Fineman Krekstein & Harris’s employment practice involves representing banks, small and large corporations, and other business owners in a variety of employment related matters. The firm understands each client’s need for a prompt and efficient assessment of any claim asserted against it; and this understanding forms the foundation of the strong relationships we have developed with the employers we represent.
Whether the matter is simple or complex, we strive to provide each client with a thorough analysis of the claim, to bring about a quick resolution or provide adequate time to prepare the case for trial. Over the years we have represented employers in the following areas:
- Employee Benefits
- Employment Litigation
- Discrimination claims: Age, race and gender
- Claims asserting violations of the “Americans with Disabilities Act”

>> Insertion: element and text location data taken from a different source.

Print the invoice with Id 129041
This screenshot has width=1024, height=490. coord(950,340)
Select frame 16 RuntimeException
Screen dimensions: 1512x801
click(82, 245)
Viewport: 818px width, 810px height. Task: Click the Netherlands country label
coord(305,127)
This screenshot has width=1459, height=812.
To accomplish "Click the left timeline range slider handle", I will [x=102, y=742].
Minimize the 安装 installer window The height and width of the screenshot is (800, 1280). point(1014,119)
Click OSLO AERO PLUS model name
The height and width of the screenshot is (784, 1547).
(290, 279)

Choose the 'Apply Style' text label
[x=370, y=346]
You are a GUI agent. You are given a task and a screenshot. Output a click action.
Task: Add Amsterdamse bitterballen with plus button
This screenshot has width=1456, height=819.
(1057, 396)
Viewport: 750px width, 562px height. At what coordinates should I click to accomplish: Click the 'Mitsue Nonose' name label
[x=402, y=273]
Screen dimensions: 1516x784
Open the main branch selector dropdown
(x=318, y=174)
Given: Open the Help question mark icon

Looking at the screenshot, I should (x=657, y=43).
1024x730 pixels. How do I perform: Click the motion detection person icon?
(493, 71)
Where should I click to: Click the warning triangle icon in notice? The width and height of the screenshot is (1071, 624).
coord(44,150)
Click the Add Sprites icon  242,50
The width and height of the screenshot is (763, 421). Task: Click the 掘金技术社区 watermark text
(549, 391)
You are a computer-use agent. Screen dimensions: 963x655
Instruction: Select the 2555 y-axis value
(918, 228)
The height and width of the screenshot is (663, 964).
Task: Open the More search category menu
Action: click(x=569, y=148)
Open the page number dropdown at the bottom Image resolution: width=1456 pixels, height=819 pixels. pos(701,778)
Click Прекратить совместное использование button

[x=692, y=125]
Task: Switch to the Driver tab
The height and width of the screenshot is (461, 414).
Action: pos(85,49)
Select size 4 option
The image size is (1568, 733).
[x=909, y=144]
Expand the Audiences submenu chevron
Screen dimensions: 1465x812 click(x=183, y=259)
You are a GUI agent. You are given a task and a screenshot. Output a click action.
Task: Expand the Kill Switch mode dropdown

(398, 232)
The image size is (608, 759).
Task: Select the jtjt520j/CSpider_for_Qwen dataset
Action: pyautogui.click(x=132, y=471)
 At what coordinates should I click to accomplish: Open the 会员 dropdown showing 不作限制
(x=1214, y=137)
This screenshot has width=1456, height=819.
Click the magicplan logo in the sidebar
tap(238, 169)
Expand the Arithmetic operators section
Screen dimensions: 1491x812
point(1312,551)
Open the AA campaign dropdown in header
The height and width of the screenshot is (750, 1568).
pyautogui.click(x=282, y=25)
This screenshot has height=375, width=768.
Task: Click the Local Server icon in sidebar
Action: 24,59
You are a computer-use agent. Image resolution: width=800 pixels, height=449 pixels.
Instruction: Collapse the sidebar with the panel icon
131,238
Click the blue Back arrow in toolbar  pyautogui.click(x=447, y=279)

- Sexual Harassment Claims
- Wrongful Termination Claims
- Restrictive Covenants
- Represented a local oil company in a race discrimination claim, filed in a Pennsylvania Federal Court, by an employee, following a work-related infraction. Citing lighter penalties imposed on non-minority employees who committed similar infractions, the plaintiff, an African American male, claimed that he was terminated from his job because of his race. The defense proved, however, that the plaintiff’s history of work related infractions was more extensive than any of the other employees who had committed similar offenses and that the plaintiff was terminated because of his inability to perform his job properly, not due to his race. After a bench trial, the court ruled in favor of the oil company.
- Represented a recruiting firm involved in the hiring and termination of a candidate at a college. The plaintiff was hired and ultimately discharged following allegations of misconduct. The plaintiff sued the college and the recruiting firm for breach of contract and conspiracy to terminate his employment. The matter settled in the recruiting firm’s favor.
- Represented an employer in a private industry arbitration that went on over the course of a year and was successful in defeating the employee’s wrongful termination and lost income claims. The employee argued that he was owed compensation based upon a securities trading formula, and the employer denied applicability of that formula. The industry arbitration panel ruled that no compensation was due.